--- Your task ---
Transcribe exactly, and only, the lines from the one containing "How do I perform: Click" through the end of the entries below, leaving the pictures out.

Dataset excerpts
:::
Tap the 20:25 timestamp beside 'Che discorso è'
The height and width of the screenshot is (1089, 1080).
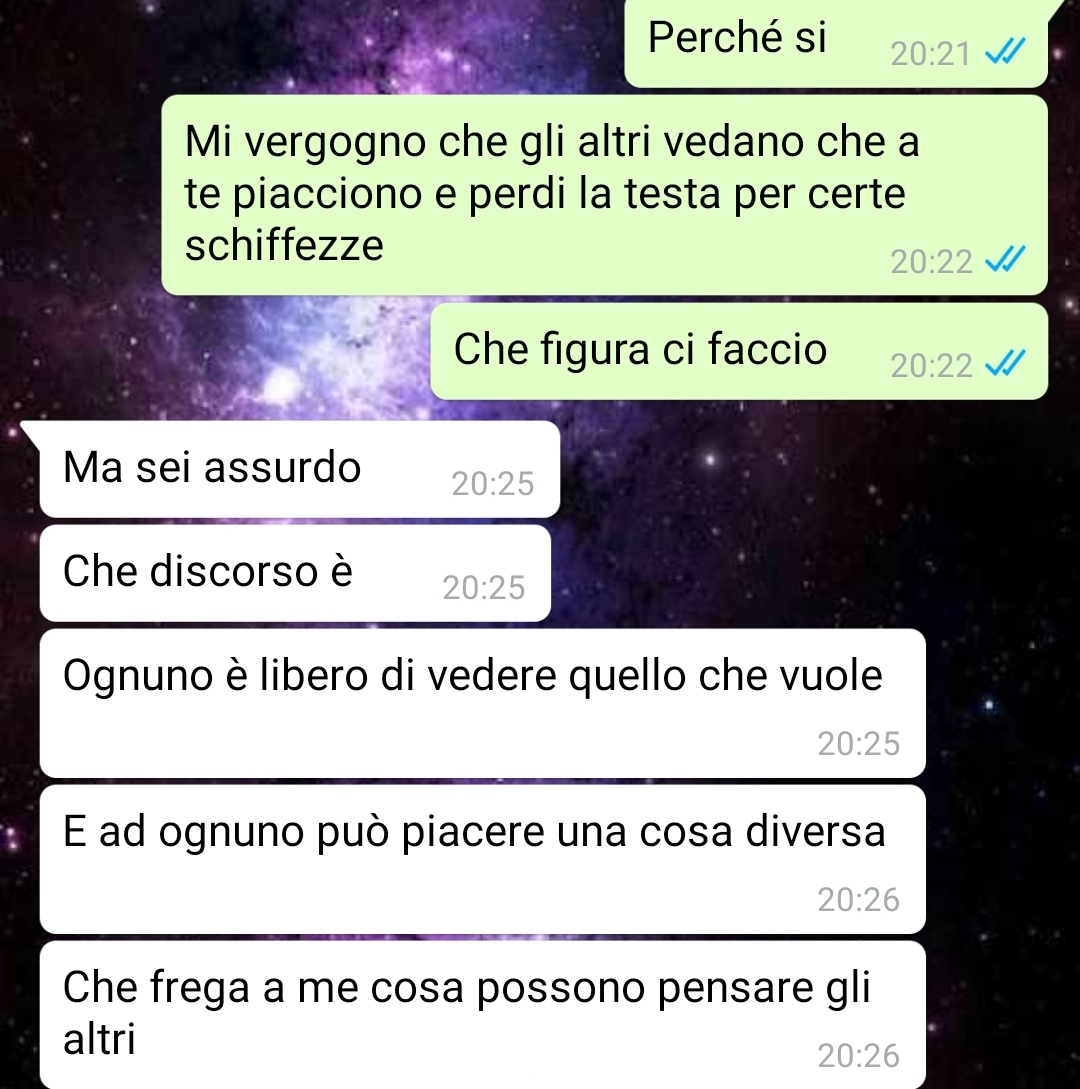483,588
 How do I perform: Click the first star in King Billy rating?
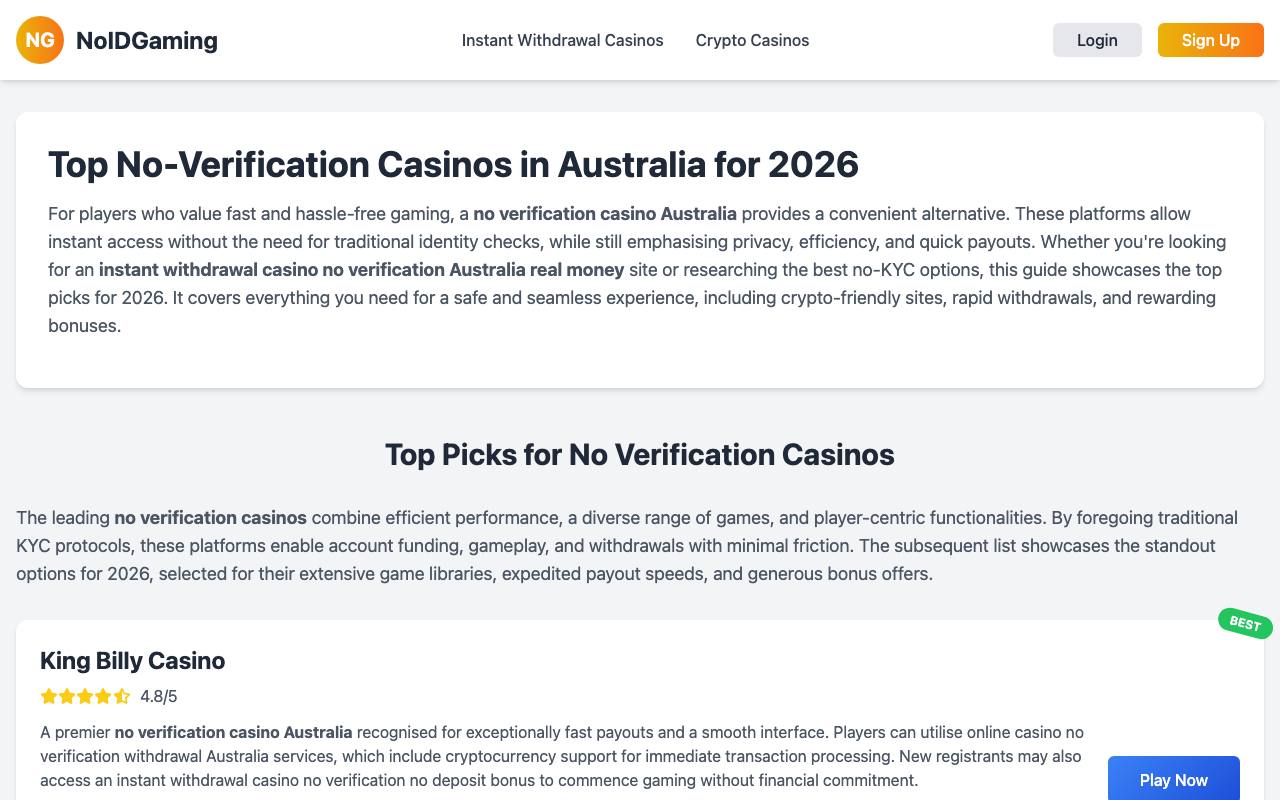click(49, 696)
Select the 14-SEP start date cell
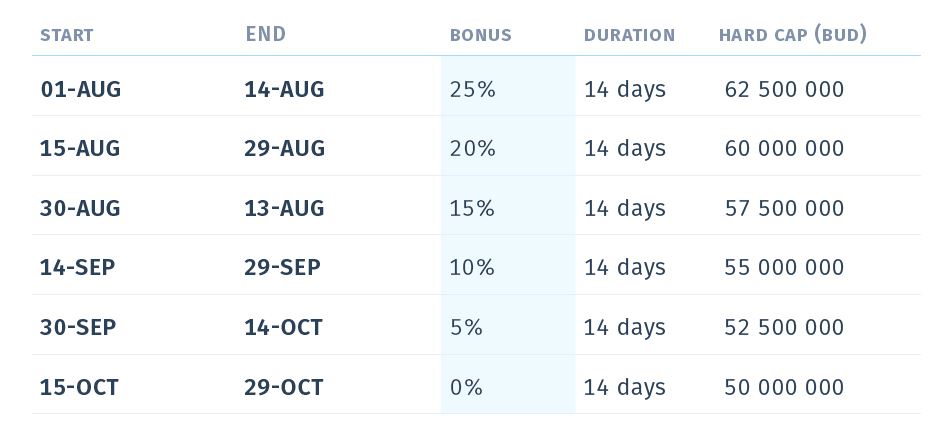 [77, 267]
:::
--- Exercise answer ---
 How do I perform: Click the first star in King Billy rating?
click(49, 696)
Select the 14-SEP start date cell
 [77, 267]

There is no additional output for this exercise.